Directions: Please repeat exactly the lines from the one containing "Where should I" to the end of the entries below, both included, and omit all pictures.

Extracted records:

--------------------------------

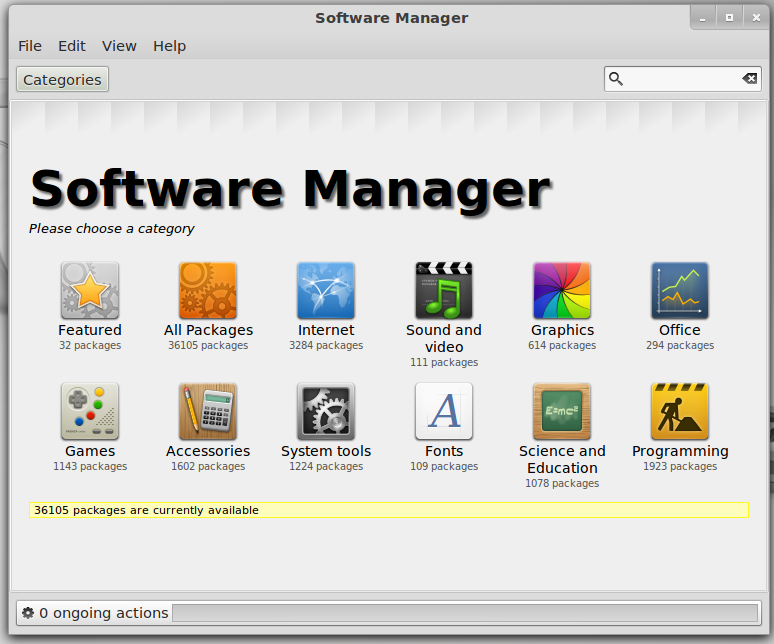The image size is (774, 644).
Task: Clear the search box text
Action: [x=749, y=79]
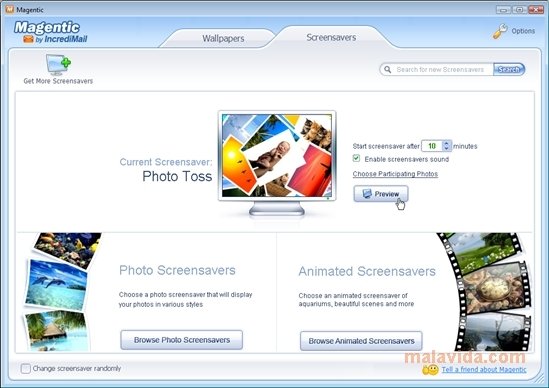549x388 pixels.
Task: Click the wrench Options icon
Action: [500, 31]
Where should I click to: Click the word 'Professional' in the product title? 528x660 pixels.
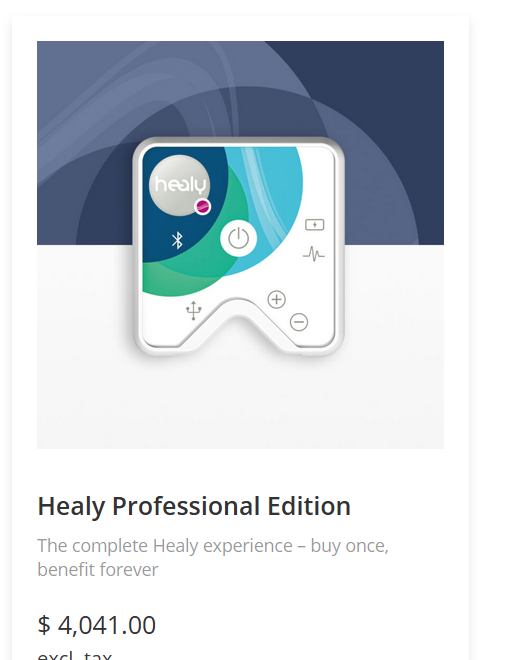coord(186,506)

--------------------------------

Exercise solution:
Where should I click to: Click the word 'Professional' in the product title? 528x660 pixels.
coord(186,506)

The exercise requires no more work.